Гордая улыбка появилась на лице Тимура. Новгородец сумел-таки угодить ему. Подобная речь, обладая всеми свойствами тогдашнего красноречия, не могла не понравиться сагеб-керему, и он милостиво кивнул головой оратору.
— Верно говоришь ты. Мир в моих руках… Но не для того же ты пришел ко мне, чтобы поведать мне о том, о чем я уже давно знаю.

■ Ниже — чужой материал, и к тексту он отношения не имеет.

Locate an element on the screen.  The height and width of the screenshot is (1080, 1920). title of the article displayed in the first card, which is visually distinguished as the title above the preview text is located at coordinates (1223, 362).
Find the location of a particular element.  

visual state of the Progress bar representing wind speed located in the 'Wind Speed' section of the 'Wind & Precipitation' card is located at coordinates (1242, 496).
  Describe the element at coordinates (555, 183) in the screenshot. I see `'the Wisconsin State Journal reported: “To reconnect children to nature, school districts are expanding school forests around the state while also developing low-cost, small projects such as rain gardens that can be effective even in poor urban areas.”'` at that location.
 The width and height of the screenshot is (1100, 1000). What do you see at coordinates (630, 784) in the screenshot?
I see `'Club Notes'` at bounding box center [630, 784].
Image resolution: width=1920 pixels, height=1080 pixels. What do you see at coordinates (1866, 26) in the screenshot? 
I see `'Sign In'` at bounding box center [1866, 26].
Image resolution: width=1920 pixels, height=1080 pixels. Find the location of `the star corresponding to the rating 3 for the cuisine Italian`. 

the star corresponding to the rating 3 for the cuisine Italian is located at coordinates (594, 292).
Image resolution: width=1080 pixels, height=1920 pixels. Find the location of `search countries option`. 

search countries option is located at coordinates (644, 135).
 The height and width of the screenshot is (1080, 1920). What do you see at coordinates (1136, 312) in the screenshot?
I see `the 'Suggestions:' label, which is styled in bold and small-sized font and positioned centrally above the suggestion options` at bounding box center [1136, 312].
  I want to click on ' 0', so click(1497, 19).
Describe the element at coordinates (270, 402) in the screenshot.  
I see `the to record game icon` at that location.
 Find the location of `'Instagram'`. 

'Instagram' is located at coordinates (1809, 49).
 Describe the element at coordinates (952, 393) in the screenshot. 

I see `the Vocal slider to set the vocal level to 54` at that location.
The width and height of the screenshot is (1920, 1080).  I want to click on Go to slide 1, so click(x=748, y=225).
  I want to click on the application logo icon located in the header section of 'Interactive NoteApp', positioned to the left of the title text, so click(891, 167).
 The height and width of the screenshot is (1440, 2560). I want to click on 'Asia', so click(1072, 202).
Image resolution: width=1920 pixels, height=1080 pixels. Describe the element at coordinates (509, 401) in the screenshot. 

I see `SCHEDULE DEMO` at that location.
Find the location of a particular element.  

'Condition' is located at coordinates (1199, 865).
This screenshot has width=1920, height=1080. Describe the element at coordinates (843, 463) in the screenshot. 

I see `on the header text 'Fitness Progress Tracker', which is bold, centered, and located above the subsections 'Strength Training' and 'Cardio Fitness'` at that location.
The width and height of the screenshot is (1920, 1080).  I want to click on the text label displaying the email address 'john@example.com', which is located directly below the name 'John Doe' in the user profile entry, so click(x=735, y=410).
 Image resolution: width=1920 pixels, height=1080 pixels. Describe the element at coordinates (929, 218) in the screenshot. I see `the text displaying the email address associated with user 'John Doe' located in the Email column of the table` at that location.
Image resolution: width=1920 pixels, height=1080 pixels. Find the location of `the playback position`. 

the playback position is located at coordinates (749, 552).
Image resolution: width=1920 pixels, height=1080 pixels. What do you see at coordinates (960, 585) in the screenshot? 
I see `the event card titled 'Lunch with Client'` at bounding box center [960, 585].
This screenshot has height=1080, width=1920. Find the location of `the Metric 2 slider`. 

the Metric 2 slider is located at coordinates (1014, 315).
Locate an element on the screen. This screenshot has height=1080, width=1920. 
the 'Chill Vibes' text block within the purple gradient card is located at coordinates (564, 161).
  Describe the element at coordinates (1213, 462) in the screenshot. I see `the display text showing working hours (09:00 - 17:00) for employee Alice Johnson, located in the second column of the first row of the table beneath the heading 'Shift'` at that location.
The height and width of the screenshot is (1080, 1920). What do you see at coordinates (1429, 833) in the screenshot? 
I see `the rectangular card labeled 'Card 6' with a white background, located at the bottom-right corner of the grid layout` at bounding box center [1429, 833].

— О, превысочайший владыка! Многими царями и народами повелеваешь ты, многие цари и народы лобызают прах ног твоих. Не мало таких державцев, кои хоть не видели, но чтут тебя. Имя твое славится во всех концах вселенной… А меж тем обретается такой владетель, который поносит тебя всякими словами непотребными, смеется над тобой заочно, похваляется разогнать твои воинства победоносные и тебя в полон забрать…
Тимур потемнел, как ночь. Рогач поразил его в самое сердце своим указанием на неизвестного владетеля, не признававшего могущества владыки мира, и он спросил отрывисто:
— Как зовут сего владетеля дерзкого?
— Это московский князь, юноша буйный. Надеется он на леса да на болота да на зиму студеную, что скоро наступит, и, вином упиваючись, похваляется, что твоя светлость потемнеет от его меча…
— А ты — подданный сего князя?
Рогач возразил с живостью:
— Я вольный человек, повелитель могучий. Родом я из Новгорода Великого, что не по указу московского князя живет. Московский князь вековечный ворог нашему Новгороду; зачастую мы против Москвы ратуем, и Москва против нас войною ходит. Не на жизнь, а на смерть враждуют Москва и Новгород, и москвитяне нас живыми бы съели, если б могли…
— Так, значит, московский князь не государь твой?
— Храни меня Праведное Небо от государя подобного! Московский князь сам по себе, и Новгород наш сам по себе…
— Добро, если правду ты говоришь. А если солгал ты — горе тебе! Изменников я не терплю!
— О, высочайший хан! — воскликнул новгородец, поднимая глаза к небу. — Дерзнет ли червяк ничтожный утруждать уши твои слушанием лжи заведомой? Николи того не бывало, чтоб последний из последних рабов твоих осмелился тебя обманывать!..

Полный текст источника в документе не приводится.